We have worked with ecologists, landscape specialists and landowners to identify these important sites in the Proposed District Plan.
If a property is part of a landscape or significant natural area it may affect what sort of activities and land uses can take place.
We have worked with the community to create a planning framework that allows for people to be able to undertake reasonable maintenance and improvement on their property, while preserving important values.
The loss of indigenous vegetation in Porirua is typical of that seen throughout the country. Porirua was once dominated by kohekohe-tawa forest, with areas of flax and salt marsh. Extensive clearance of this vegetation in the mid and late 1800s for timber and farming, and more recently for expanding urban settlements, has left the city with only scattered remnants of this former cover.
There has been a history of engagement relating to significant natural areas which dates back to 2001. In 2012, engagement on significant urban vegetation was undertaken.

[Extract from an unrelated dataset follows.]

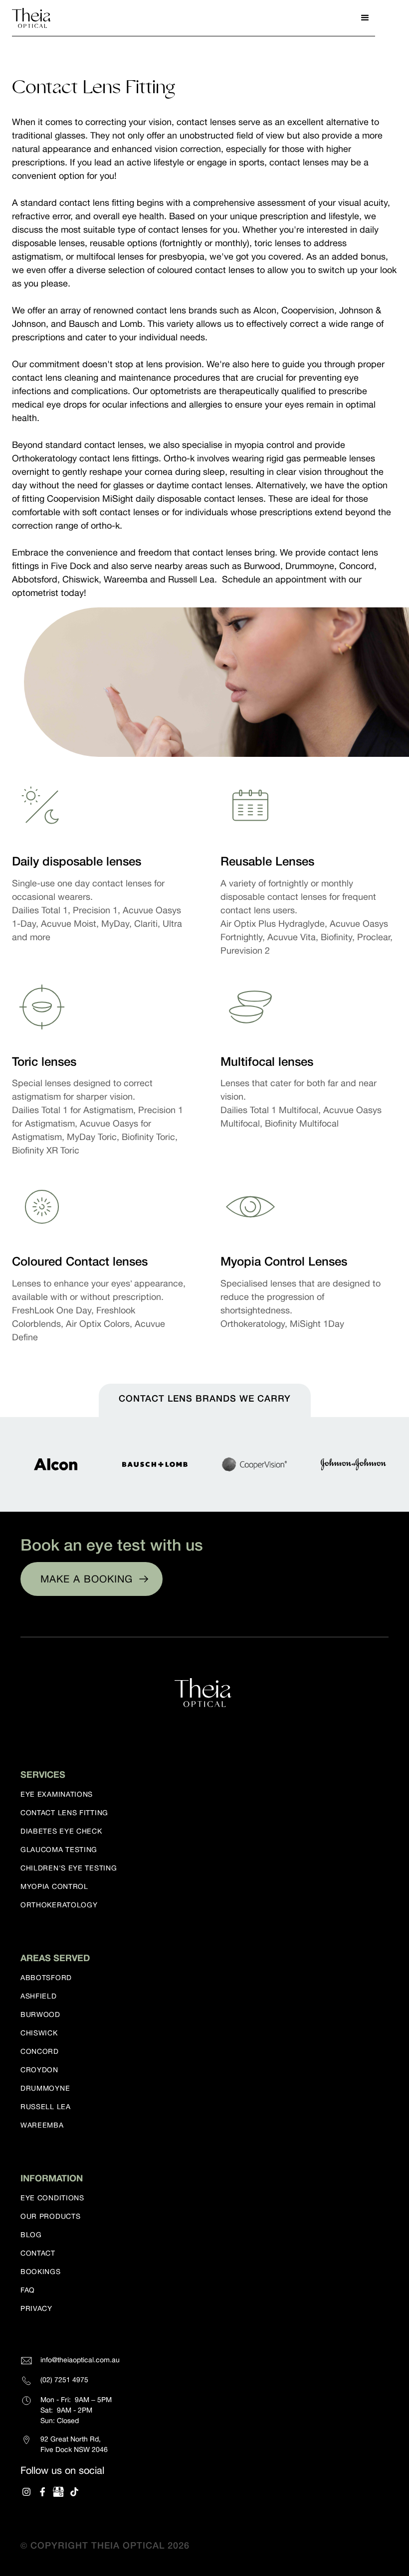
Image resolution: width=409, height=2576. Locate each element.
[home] (32, 18)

Since then, Greater Wellington Regional Council has set criteria through the 2013 Regional Policy Statement that we must follow to identify these areas and the species within them. This includes factors such as whether rare or threatened species are present, or whether the areas enhance connectivity between ecosystems for example.
Wildlands Ecological Consultants undertook a reassessment of sites identified in earlier studies from November 2017 to January 2018. From this there have been 222 potential significant natural areas identified in Porirua and letters have been sent to directly affected landowners.
We conducted a large number of site visits around Porirua between June and December 2019 with our ecologists at the request of landowners. This was important to ensure that the mapping and assessment of these areas is as up to date and accurate as possible. Changes to some of the mapping have been made based on these site visits. You can view identified significant natural areas in our Proposed District Plan.
For more detailed information on this topic, please view the significant natural areas FAQ webpage or the Wildlands (2018) Methodology for the Assessment of Ecological Site Significance in Porirua City
Outstanding natural features are landforms that are defined as exceptional or out of the ordinary. They have a range of qualities that make a place visually appealing, including physical features such as indigenous vegetation, natural watercourses and natural landforms, as well as historic associations with a place.
Special amenity landscapes are highly valued landscapes in areas modified by human activity.
Isthmus were engaged to undertake a review of all of Porirua's landscapes and produced this report: Isthmus (2020) Porirua Landscape Evaluation.
For more detailed information on this topic, please view the landscapes FAQ webpage.
Porirua has a number of notable trees, valued for the historic heritage, ecological and visual values they provide.
There is a standard methodology for evaluating these trees known as STEM or Standard Tree Evaluation Method.
We engaged an arborist to evaluate all council and community nominated trees to see whether they warrant protection in the District Plan. You can view identified notable trees on our Proposed District Plan.